Task objective: Starting at the line that contains "Where should I", transcribe every remaining line of the data below exactly, and omit all pictures.

-- Data records follows --

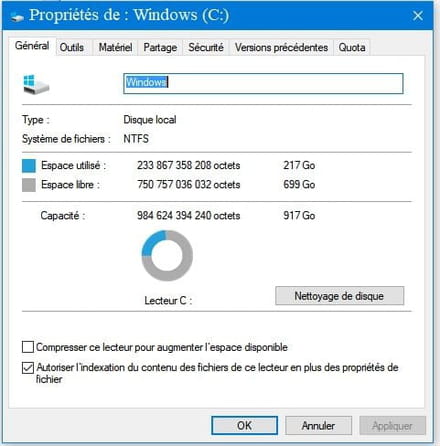Image resolution: width=440 pixels, height=446 pixels.
Task: Open the Matériel tab
Action: [115, 47]
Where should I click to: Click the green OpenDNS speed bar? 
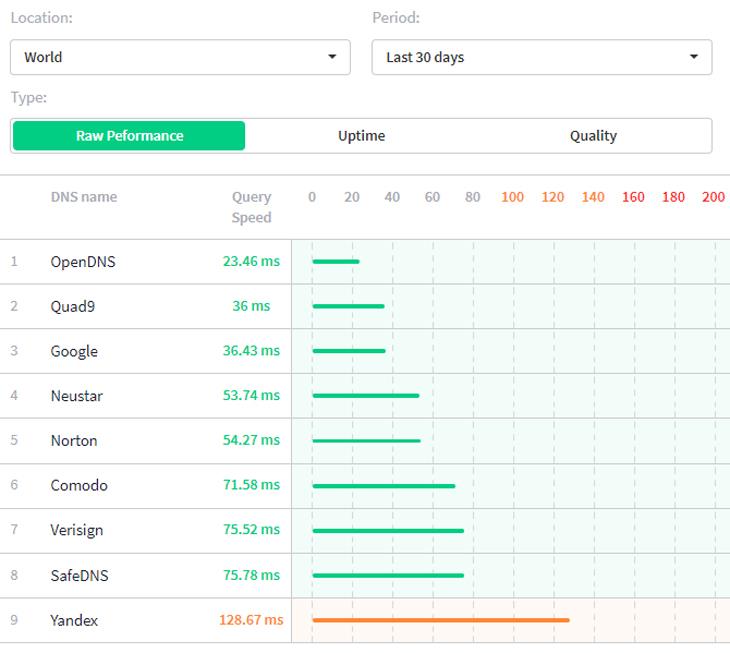coord(336,262)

-- Data records concluded --

Your solution:
Where should I click to: Click the green OpenDNS speed bar? 
coord(336,262)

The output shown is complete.